=== RECORDS TO USE ===
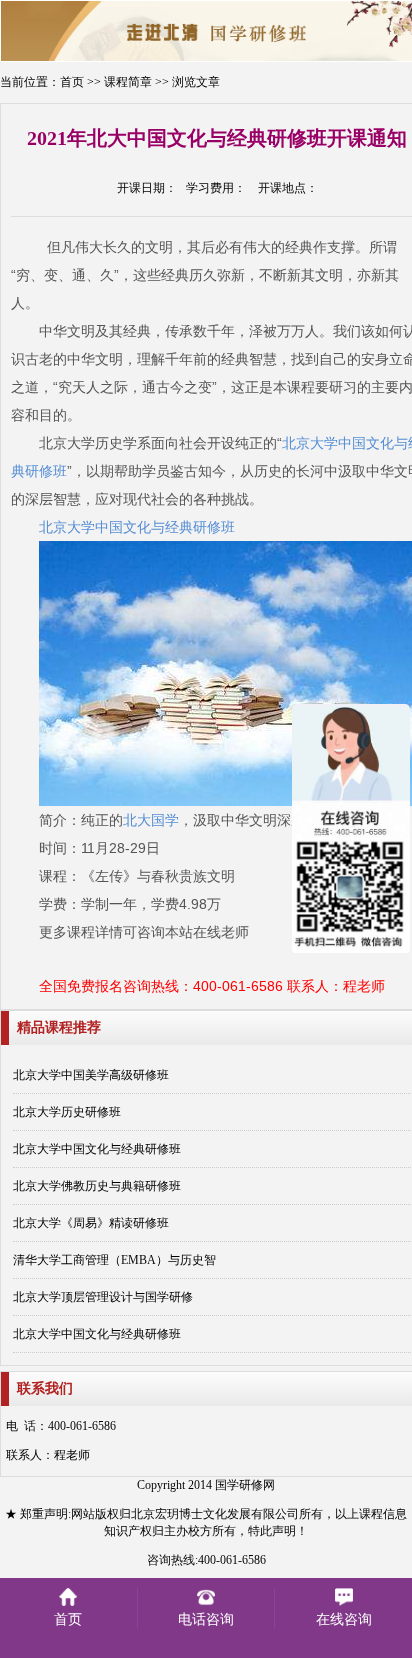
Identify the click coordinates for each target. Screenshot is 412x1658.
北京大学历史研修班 (67, 1112)
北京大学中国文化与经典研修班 (97, 1149)
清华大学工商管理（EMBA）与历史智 (114, 1260)
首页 (72, 82)
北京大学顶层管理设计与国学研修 (103, 1297)
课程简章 (128, 82)
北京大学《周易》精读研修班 (91, 1223)
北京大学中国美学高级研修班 (91, 1075)
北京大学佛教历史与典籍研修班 (97, 1186)
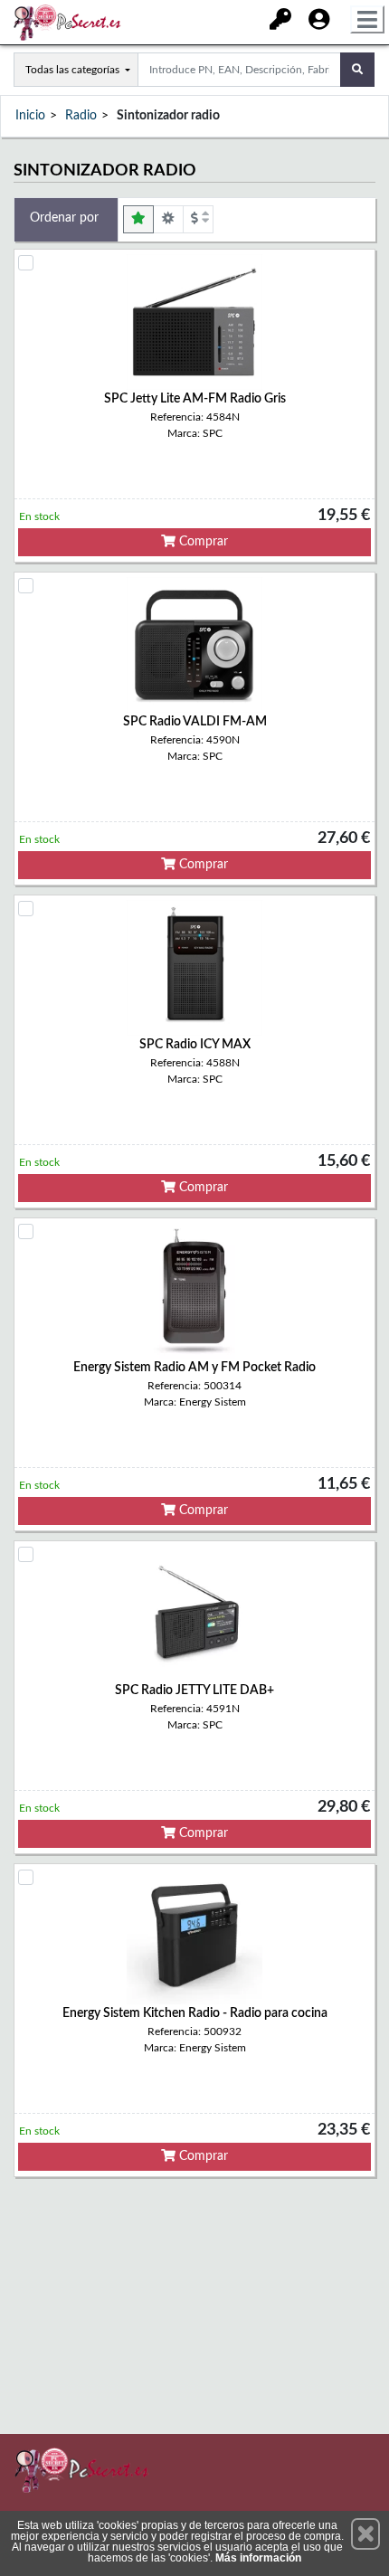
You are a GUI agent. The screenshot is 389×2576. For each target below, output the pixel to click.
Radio (81, 115)
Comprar (202, 541)
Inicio (30, 115)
===
YOUR TASK: Take the line with "课程简章 (128, 82)" and each line after it through the end of the material above, and reproduce them exactly, both ends included, without pictures.

SOLUTION TO THE PROBLEM:
课程简章 (128, 82)
北京大学《周易》精读研修班 (91, 1223)
北京大学中国美学高级研修班 (91, 1075)
北京大学佛教历史与典籍研修班 (97, 1186)
You are a GUI agent. The screenshot is 389×2576. For each target below, output the pixel to click.
Radio (81, 115)
Comprar (202, 541)
Inicio (30, 115)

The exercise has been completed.